Option Elimination -

(A) Having the right hand and arm being crippled by a sniper’s bullet during the First World War - "being" used as a modifier is wrong as it wrongly conveys that the right hand and arm are being crippled as we speak. This happened long ago, during the First World War, not now. Avoid the use of "being" as a modifier. Generally wrong on GMAT (except when used as a noun/noun phrase such as Being punctual is an essential trait in the business world/The philosophy course explores the nature of being (here the nature of being refers to the philosophical inquiry into existence and reality) or passive continuous verb such as - The car is being repaired by the mechanics).

(B) In spite of his right hand and arm being crippled by a sniper’s bullet during the First World War - I know this sounds pretty interesting as it presents the contrast, but we have the same issue of being.

(C) Because there had been a sniper’s bullet during the First World War that crippled his right hand and arm - "Because" introduces a subordinate adverbial clause that modifies the subject and a verb in the following clause, i.e., Horace Pippin worked...It gives a weird meaning: "Because there had been a bullet...., Horace Pippin worked.

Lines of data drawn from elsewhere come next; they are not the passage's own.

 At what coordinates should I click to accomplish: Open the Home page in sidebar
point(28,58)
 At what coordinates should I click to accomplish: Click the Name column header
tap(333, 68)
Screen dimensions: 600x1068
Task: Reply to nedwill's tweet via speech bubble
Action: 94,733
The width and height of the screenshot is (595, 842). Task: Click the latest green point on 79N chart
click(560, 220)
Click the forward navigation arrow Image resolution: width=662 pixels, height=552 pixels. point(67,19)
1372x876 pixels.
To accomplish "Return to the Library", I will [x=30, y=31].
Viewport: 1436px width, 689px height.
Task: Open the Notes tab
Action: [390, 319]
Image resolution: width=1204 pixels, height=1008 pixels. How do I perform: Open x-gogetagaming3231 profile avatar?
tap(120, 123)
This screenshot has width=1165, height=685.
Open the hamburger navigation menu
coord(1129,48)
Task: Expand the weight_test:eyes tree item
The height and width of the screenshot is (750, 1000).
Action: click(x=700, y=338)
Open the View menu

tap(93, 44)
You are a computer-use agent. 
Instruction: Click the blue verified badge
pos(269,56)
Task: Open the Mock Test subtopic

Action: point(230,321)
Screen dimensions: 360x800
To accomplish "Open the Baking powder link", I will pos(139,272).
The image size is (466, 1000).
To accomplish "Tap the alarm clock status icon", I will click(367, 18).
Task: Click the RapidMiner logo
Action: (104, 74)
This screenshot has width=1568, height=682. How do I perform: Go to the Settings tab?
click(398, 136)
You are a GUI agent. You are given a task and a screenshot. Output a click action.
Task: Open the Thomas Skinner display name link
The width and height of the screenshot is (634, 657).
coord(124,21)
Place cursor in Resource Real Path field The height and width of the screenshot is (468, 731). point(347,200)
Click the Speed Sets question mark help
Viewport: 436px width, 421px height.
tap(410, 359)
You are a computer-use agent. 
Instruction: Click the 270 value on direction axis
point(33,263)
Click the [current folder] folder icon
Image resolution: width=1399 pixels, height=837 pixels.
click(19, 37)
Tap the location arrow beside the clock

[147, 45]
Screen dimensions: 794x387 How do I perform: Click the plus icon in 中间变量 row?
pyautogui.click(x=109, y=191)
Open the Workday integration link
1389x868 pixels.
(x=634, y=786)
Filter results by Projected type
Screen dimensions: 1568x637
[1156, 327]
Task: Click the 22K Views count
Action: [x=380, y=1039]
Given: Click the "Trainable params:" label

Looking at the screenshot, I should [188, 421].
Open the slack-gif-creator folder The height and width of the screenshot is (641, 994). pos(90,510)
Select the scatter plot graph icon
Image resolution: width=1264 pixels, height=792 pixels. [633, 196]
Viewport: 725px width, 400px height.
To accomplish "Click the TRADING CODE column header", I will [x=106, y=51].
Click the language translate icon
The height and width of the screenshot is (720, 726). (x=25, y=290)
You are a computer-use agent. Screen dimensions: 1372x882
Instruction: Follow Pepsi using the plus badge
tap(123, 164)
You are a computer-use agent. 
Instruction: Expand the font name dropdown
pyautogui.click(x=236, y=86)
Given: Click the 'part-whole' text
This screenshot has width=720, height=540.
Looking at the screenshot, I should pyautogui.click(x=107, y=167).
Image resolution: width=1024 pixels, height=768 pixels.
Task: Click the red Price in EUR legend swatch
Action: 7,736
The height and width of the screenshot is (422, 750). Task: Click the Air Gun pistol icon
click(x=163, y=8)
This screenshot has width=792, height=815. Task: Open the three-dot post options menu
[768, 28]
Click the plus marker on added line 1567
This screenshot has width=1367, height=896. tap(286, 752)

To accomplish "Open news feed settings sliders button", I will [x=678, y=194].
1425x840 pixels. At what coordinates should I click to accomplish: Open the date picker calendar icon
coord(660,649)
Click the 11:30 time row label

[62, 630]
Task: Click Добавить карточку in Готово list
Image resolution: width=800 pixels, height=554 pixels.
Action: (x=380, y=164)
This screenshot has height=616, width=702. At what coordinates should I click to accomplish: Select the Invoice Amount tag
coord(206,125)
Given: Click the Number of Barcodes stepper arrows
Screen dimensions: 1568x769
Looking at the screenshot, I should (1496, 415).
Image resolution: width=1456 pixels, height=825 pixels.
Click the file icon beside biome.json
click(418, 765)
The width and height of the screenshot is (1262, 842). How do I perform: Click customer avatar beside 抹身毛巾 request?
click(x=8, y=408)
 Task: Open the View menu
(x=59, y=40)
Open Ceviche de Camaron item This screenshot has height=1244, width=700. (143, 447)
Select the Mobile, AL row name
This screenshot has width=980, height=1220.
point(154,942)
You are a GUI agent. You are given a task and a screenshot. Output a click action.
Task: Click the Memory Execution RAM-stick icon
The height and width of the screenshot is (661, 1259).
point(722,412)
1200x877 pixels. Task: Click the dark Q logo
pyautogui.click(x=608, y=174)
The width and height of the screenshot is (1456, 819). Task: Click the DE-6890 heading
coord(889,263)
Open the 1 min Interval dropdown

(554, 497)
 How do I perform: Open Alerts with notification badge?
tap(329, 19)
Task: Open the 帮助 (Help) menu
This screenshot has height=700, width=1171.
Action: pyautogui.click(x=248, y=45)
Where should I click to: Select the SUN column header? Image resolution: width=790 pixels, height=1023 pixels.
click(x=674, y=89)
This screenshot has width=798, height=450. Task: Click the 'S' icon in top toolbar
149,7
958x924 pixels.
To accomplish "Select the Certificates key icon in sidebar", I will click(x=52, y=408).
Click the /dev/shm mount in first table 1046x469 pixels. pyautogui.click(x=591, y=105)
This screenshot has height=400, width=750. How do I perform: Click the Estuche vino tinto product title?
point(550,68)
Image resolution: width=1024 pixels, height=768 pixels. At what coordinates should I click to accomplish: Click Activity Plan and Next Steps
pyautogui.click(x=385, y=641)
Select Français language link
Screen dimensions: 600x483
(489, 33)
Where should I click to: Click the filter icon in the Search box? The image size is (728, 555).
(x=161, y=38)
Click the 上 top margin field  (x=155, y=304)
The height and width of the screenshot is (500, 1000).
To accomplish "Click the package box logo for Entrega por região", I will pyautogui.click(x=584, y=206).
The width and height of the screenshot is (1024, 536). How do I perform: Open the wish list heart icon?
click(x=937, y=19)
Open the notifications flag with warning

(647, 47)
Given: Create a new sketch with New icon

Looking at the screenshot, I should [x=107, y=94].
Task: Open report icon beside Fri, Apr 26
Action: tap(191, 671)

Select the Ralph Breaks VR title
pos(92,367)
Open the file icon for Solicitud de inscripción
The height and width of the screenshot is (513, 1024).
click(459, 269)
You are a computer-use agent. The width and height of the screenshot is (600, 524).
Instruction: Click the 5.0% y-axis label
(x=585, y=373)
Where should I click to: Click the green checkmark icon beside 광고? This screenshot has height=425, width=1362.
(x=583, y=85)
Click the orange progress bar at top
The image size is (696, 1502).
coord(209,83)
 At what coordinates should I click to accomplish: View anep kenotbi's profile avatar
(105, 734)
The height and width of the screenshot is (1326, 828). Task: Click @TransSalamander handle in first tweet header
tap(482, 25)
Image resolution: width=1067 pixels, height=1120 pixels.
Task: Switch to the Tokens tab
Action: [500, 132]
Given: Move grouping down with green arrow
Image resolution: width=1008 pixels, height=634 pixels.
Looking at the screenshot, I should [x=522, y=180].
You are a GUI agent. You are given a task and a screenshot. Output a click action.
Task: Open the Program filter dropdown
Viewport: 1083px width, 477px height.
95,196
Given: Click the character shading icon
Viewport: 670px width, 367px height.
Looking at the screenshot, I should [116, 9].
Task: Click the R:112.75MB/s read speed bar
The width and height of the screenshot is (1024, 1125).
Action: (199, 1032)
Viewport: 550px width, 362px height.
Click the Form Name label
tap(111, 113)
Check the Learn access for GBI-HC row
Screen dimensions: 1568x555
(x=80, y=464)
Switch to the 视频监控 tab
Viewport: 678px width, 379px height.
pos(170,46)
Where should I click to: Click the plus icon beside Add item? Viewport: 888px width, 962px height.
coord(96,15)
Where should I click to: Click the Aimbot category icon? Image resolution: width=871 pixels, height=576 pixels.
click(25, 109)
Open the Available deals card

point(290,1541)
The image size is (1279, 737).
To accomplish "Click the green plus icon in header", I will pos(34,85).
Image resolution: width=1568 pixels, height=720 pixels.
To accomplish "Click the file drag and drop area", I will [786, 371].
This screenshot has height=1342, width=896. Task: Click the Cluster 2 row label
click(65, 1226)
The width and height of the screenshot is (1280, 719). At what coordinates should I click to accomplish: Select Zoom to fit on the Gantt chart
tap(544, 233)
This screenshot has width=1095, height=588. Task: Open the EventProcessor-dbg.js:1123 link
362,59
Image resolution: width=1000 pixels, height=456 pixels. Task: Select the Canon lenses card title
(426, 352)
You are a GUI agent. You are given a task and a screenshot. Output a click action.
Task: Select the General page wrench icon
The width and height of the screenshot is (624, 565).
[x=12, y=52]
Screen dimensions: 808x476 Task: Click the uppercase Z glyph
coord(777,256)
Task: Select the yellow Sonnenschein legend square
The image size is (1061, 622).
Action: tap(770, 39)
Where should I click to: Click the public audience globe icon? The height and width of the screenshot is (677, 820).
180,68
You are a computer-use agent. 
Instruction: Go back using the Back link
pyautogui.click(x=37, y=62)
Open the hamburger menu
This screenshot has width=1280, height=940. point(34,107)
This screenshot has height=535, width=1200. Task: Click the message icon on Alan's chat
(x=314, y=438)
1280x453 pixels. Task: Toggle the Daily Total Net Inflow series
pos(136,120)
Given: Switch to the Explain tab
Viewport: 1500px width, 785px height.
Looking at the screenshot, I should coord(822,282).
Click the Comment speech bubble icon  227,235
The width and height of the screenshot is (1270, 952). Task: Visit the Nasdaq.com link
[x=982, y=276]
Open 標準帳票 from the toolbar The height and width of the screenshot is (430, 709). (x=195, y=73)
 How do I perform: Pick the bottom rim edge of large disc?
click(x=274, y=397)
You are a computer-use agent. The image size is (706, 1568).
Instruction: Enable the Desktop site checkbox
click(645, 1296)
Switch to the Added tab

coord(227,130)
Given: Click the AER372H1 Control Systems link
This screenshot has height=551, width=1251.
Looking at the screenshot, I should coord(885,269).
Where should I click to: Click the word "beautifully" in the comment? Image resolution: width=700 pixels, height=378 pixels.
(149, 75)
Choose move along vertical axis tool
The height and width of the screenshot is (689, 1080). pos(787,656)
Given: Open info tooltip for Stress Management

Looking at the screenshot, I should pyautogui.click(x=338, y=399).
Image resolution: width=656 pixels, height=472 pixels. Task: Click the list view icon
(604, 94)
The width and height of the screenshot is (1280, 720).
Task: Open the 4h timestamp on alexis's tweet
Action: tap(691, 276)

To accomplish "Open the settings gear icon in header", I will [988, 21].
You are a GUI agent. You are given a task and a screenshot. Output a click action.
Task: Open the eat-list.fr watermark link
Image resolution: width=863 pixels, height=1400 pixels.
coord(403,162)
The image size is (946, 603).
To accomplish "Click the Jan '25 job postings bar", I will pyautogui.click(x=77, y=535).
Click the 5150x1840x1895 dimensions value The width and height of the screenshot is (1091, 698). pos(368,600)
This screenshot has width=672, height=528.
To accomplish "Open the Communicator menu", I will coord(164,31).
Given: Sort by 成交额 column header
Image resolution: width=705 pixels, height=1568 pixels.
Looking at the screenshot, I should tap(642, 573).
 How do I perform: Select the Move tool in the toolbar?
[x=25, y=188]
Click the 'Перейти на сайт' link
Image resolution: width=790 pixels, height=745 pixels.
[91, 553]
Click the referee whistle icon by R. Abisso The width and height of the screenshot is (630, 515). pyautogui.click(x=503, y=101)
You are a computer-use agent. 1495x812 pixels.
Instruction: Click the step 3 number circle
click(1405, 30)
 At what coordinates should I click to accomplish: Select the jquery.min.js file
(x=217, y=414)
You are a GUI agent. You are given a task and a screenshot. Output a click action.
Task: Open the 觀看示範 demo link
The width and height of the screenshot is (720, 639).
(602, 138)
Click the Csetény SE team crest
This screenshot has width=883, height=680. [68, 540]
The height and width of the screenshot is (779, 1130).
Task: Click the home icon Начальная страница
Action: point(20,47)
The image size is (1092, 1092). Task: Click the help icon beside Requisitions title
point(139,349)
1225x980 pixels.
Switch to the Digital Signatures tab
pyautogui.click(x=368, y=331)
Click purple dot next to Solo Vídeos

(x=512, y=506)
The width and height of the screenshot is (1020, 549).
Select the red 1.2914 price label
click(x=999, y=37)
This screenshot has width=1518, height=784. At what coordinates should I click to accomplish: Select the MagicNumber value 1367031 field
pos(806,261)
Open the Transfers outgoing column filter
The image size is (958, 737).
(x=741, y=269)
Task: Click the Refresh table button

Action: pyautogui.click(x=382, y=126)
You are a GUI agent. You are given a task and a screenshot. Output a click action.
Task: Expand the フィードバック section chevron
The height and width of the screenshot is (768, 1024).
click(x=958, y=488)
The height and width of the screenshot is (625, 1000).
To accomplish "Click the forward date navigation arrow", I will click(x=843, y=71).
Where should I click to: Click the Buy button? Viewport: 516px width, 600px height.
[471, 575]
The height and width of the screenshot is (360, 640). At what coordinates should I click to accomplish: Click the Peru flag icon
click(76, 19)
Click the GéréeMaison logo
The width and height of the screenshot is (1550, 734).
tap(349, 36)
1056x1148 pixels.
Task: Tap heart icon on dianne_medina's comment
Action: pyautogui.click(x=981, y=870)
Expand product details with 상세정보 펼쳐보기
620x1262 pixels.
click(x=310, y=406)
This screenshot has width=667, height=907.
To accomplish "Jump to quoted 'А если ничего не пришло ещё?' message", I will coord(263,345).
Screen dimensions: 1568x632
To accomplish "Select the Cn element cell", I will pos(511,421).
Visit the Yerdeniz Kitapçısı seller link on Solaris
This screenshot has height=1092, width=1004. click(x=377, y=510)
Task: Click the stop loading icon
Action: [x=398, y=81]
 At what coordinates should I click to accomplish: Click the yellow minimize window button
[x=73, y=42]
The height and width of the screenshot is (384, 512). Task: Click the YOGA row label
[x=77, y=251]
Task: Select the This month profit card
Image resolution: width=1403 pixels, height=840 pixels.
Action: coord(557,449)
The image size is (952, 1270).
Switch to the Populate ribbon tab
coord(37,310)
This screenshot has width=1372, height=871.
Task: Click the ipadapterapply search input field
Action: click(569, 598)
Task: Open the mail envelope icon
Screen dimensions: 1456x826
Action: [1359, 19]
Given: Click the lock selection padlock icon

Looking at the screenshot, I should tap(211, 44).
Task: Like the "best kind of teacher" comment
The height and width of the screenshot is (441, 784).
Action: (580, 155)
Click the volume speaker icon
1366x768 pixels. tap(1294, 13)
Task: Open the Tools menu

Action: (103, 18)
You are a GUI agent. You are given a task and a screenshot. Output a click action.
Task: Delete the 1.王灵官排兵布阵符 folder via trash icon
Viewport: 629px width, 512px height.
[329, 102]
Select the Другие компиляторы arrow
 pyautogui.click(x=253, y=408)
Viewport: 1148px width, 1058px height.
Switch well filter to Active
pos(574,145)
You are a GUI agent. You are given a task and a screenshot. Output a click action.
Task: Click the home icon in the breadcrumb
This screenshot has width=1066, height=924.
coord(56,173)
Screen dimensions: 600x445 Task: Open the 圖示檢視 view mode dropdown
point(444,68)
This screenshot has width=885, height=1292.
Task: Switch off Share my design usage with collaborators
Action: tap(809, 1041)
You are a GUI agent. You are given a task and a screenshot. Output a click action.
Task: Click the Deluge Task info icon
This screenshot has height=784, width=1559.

Not good.

(D) The right hand and arm being crippled by a sniper’s bullet during the First World War - the same issue of being.

(E) His right hand and arm crippled by a sniper’s bullet during the First World War - At first, this sounds very weird, but if we look closely, it's just a modifier that is modifying Horace Pippin. So here we have two modifiers for "Horace Pippin." One after and one before. This is usually done to avoid confusion because if put both modifiers after "Horace Pippin," it'll look bizarre: Horace Pippin, a Black American painter, his right hand and arm crippled by a sniper’s bullet during the First World War...Another issue with noun modifiers is that we must put them as close to the noun they modify, unlike the adverbials. So, the best solution here is to add one noun modifier before and put another one after the noun.
Re: Having the right hand and arm being crippled by a snipers bullet duri [#permalink]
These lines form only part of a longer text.